Record extracts:
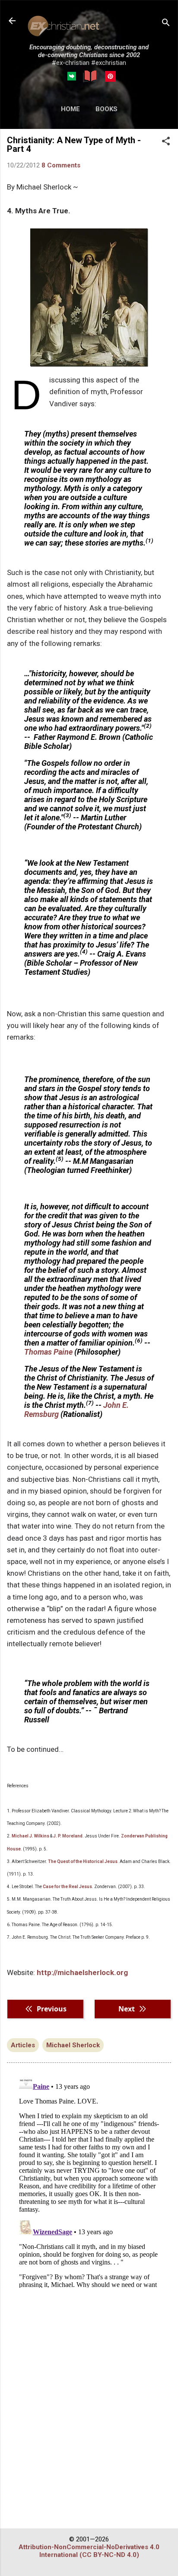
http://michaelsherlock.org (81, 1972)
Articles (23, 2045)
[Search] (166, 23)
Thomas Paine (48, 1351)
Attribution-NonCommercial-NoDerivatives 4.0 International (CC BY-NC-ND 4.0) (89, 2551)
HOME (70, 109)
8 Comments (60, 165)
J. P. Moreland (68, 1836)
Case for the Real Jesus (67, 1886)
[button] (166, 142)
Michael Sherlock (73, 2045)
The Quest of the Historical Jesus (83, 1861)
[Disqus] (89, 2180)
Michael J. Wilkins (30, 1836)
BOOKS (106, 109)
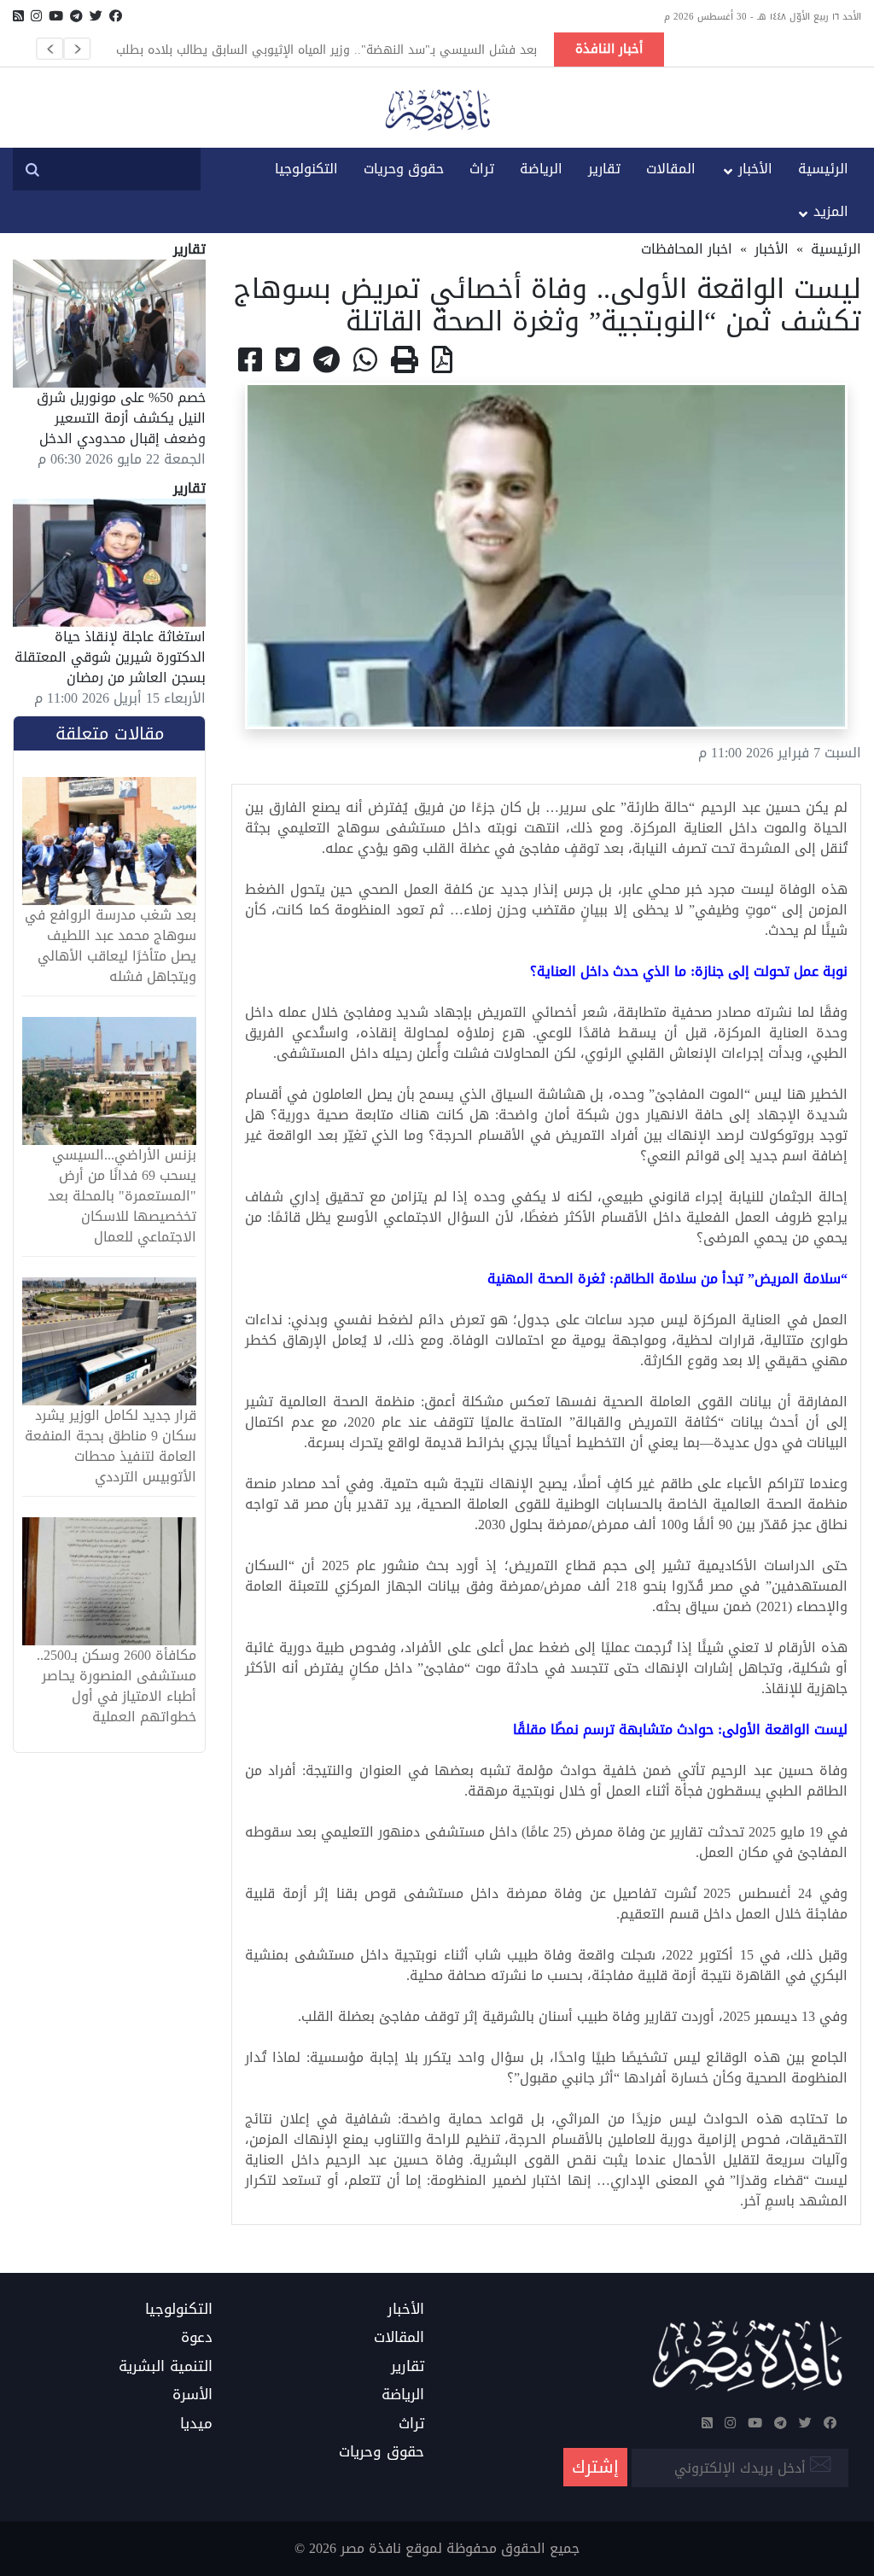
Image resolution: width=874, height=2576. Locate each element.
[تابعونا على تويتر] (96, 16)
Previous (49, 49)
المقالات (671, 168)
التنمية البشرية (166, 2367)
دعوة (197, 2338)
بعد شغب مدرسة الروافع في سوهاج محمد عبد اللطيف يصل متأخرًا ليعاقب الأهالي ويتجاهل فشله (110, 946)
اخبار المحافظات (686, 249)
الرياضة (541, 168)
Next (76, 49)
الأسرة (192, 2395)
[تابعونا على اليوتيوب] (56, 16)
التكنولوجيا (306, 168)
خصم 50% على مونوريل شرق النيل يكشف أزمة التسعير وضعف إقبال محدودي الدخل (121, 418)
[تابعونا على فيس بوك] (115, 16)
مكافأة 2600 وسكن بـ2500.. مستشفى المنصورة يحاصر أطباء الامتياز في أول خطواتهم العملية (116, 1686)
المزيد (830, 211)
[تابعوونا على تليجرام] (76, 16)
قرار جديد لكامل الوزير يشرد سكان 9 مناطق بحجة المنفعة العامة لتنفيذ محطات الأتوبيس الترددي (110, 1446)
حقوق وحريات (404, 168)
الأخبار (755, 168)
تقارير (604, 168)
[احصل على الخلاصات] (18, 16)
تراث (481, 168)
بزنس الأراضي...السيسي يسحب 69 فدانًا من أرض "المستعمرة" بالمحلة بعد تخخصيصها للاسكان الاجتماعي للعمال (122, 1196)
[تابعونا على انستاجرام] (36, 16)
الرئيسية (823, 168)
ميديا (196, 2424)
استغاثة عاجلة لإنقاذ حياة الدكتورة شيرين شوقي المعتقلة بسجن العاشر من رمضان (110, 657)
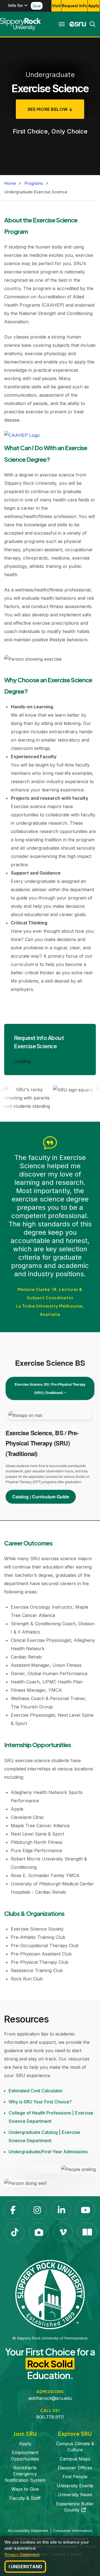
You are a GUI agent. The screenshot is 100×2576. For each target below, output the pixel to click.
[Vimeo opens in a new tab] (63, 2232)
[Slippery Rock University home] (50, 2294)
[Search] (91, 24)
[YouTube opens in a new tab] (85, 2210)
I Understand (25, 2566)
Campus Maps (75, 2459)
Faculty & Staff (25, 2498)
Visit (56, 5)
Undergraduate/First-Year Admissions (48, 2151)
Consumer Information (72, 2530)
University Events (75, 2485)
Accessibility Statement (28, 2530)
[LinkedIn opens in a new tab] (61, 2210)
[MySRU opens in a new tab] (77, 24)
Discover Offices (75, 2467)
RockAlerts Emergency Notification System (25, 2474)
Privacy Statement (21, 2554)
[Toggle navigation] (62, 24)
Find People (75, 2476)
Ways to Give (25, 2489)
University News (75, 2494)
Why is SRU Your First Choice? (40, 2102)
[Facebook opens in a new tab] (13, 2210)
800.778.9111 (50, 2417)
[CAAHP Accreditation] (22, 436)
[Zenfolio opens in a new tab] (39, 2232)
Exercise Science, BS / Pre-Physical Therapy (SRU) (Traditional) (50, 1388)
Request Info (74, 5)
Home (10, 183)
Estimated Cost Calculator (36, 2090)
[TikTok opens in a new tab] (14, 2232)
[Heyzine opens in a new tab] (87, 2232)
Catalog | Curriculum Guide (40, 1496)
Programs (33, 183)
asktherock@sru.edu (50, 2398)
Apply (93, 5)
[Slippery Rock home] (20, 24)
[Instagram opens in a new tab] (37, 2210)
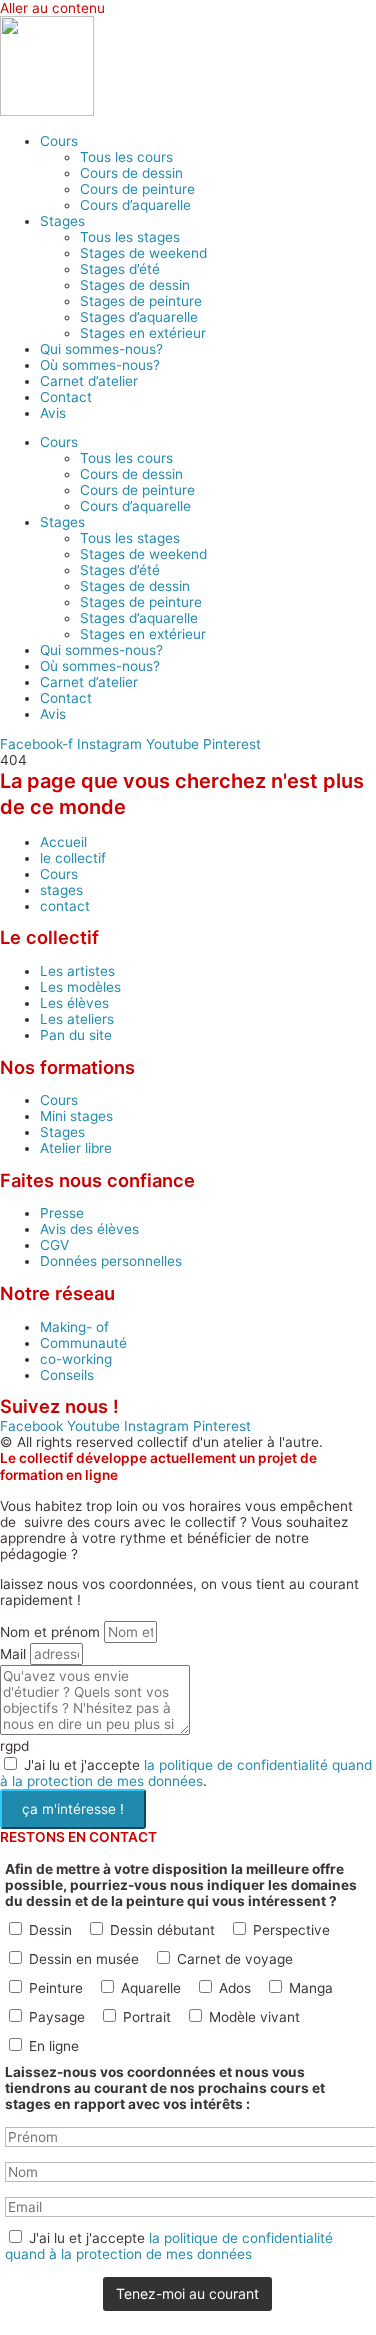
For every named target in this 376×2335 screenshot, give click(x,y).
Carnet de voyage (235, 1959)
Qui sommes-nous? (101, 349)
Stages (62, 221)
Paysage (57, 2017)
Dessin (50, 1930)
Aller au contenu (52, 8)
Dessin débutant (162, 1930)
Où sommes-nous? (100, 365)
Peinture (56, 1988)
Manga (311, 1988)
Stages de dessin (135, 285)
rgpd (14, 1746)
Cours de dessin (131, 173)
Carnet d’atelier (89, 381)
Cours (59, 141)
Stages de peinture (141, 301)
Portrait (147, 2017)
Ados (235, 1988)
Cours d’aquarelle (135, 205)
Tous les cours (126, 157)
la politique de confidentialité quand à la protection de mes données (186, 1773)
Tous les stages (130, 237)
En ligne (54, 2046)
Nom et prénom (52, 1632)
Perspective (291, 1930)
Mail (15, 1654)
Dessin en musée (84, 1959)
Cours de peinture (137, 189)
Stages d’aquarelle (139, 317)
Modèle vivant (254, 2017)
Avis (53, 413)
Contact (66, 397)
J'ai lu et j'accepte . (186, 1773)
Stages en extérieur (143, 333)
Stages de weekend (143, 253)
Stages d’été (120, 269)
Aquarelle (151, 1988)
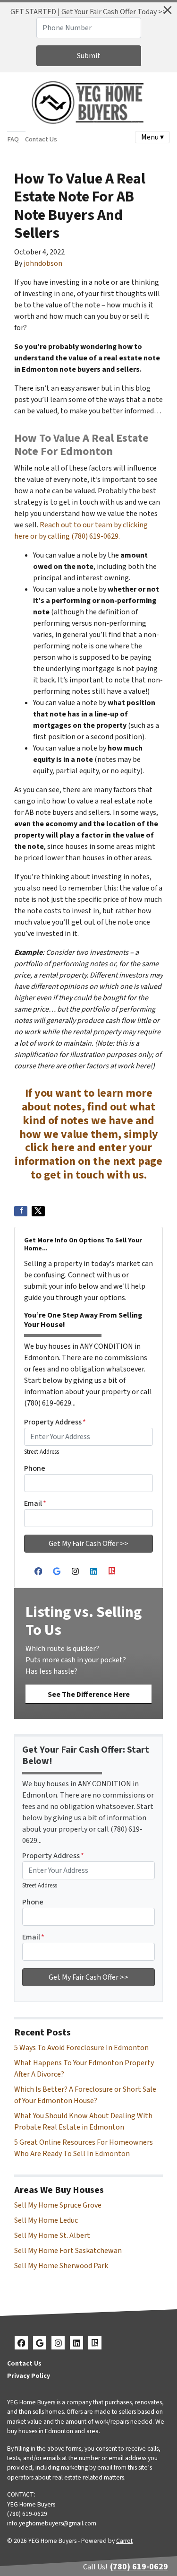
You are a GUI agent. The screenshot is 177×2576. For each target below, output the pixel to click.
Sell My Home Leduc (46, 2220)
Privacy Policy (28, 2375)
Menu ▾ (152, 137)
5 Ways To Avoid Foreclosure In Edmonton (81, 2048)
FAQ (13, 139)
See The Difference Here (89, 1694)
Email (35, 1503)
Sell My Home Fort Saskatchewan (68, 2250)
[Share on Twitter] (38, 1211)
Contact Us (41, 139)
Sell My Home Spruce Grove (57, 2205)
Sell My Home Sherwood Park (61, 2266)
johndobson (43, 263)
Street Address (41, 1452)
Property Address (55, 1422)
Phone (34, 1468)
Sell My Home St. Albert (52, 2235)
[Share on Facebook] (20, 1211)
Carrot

Assignment:
All of the material above needs to be restated exactly, with no pictures.

Task result:
http://michaelsherlock.org (81, 1972)
Articles (23, 2045)
[Search] (166, 23)
Thomas Paine (48, 1351)
Attribution-NonCommercial-NoDerivatives 4.0 International (CC BY-NC-ND 4.0) (89, 2551)
HOME (70, 109)
8 Comments (60, 165)
J. P. Moreland (68, 1836)
Case for the Real Jesus (67, 1886)
[button] (166, 142)
Michael Sherlock (73, 2045)
The Quest of the Historical Jesus (83, 1861)
[Disqus] (89, 2180)
Michael J. Wilkins (30, 1836)
BOOKS (106, 109)
Image resolution: width=874, height=2576. Locate each element.
[تابعونا على تويتر] (96, 16)
Previous (49, 49)
المقالات (671, 168)
التنمية البشرية (166, 2367)
دعوة (197, 2338)
بعد شغب مدرسة الروافع في سوهاج محمد عبد اللطيف يصل متأخرًا ليعاقب الأهالي ويتجاهل فشله (110, 946)
اخبار المحافظات (686, 249)
الرياضة (541, 168)
Next (76, 49)
الأسرة (192, 2395)
[تابعونا على اليوتيوب] (56, 16)
التكنولوجيا (306, 168)
خصم 50% على مونوريل شرق النيل يكشف أزمة التسعير وضعف إقبال محدودي الدخل (121, 418)
[تابعونا على فيس بوك] (115, 16)
مكافأة 2600 وسكن بـ2500.. مستشفى المنصورة يحاصر أطباء الامتياز في أول خطواتهم العملية (116, 1686)
المزيد (830, 211)
[تابعوونا على تليجرام] (76, 16)
قرار جديد لكامل الوزير يشرد سكان 9 مناطق بحجة المنفعة العامة لتنفيذ محطات الأتوبيس الترددي (110, 1446)
حقوق وحريات (404, 168)
الأخبار (755, 168)
تقارير (604, 168)
[احصل على الخلاصات] (18, 16)
تراث (481, 168)
بزنس الأراضي...السيسي يسحب 69 فدانًا من أرض "المستعمرة" بالمحلة بعد تخخصيصها للاسكان الاجتماعي للعمال (122, 1196)
[تابعونا على انستاجرام] (36, 16)
الرئيسية (823, 168)
ميديا (196, 2424)
استغاثة عاجلة لإنقاذ حياة الدكتورة شيرين شوقي المعتقلة بسجن العاشر من رمضان (110, 657)
You are a GUI agent. The screenshot is 100×2576. For each target below, output the pixel to click.
[Vimeo opens in a new tab] (63, 2232)
[Slippery Rock University home] (50, 2294)
[Search] (91, 24)
[YouTube opens in a new tab] (85, 2210)
I Understand (25, 2566)
Campus Maps (75, 2459)
Faculty & Staff (25, 2498)
Visit (56, 5)
Undergraduate/First-Year Admissions (48, 2151)
Consumer Information (72, 2530)
University Events (75, 2485)
Accessibility Statement (28, 2530)
[LinkedIn opens in a new tab] (61, 2210)
[MySRU opens in a new tab] (77, 24)
Discover Offices (75, 2467)
RockAlerts Emergency Notification System (25, 2474)
Privacy Statement (21, 2554)
[Toggle navigation] (62, 24)
Find People (75, 2476)
Ways to Give (25, 2489)
University News (75, 2494)
Why is SRU Your First Choice? (40, 2102)
[Facebook opens in a new tab] (13, 2210)
800.778.9111 (50, 2417)
[CAAHP Accreditation] (22, 436)
[Zenfolio opens in a new tab] (39, 2232)
Exercise Science, BS / Pre-Physical Therapy (SRU) (Traditional) (50, 1388)
Request Info (74, 5)
Home (10, 183)
Estimated Cost Calculator (36, 2090)
[TikTok opens in a new tab] (14, 2232)
[Heyzine opens in a new tab] (87, 2232)
Catalog | Curriculum Guide (40, 1496)
Programs (33, 183)
asktherock@sru.edu (50, 2398)
Apply (93, 5)
[Slippery Rock home] (20, 24)
[Instagram opens in a new tab] (37, 2210)
For every named target in this 376×2335 screenshot, give click(x,y).
Carnet de voyage (235, 1959)
Qui sommes-nous? (101, 349)
Stages (62, 221)
Paysage (57, 2017)
Dessin (50, 1930)
Aller au contenu (52, 8)
Dessin débutant (162, 1930)
Où sommes-nous? (100, 365)
Peinture (56, 1988)
Manga (311, 1988)
Stages de dessin (135, 285)
rgpd (14, 1746)
Cours de dessin (131, 173)
Carnet d’atelier (89, 381)
Cours (59, 141)
Stages de peinture (141, 301)
Portrait (147, 2017)
Ados (235, 1988)
Cours d’aquarelle (135, 205)
Tous les cours (126, 157)
la politique de confidentialité quand à la protection de mes données (186, 1773)
Tous les stages (130, 237)
En ligne (54, 2046)
Nom et prénom (52, 1632)
Perspective (291, 1930)
Mail (15, 1654)
Dessin en musée (84, 1959)
Cours de peinture (137, 189)
Stages d’aquarelle (139, 317)
Modèle vivant (254, 2017)
Avis (53, 413)
Contact (66, 397)
J'ai lu et j'accepte . (186, 1773)
Stages en extérieur (143, 333)
Stages de weekend (143, 253)
Stages d’été (120, 269)
Aquarelle (151, 1988)
You are a GUI agent. The screenshot is 177×2576. For each target below, output the pixel to click.
Sell My Home Leduc (46, 2220)
Privacy Policy (28, 2375)
Menu ▾ (152, 137)
5 Ways To Avoid Foreclosure In Edmonton (81, 2048)
FAQ (13, 139)
See The Difference Here (89, 1694)
Email (35, 1503)
Sell My Home Fort Saskatchewan (68, 2250)
[Share on Twitter] (38, 1211)
Contact Us (41, 139)
Sell My Home Spruce Grove (57, 2205)
Sell My Home Sherwood Park (61, 2266)
johndobson (43, 263)
Street Address (41, 1452)
Property Address (55, 1422)
Phone (34, 1468)
Sell My Home St. Albert (52, 2235)
[Share on Facebook] (20, 1211)
Carrot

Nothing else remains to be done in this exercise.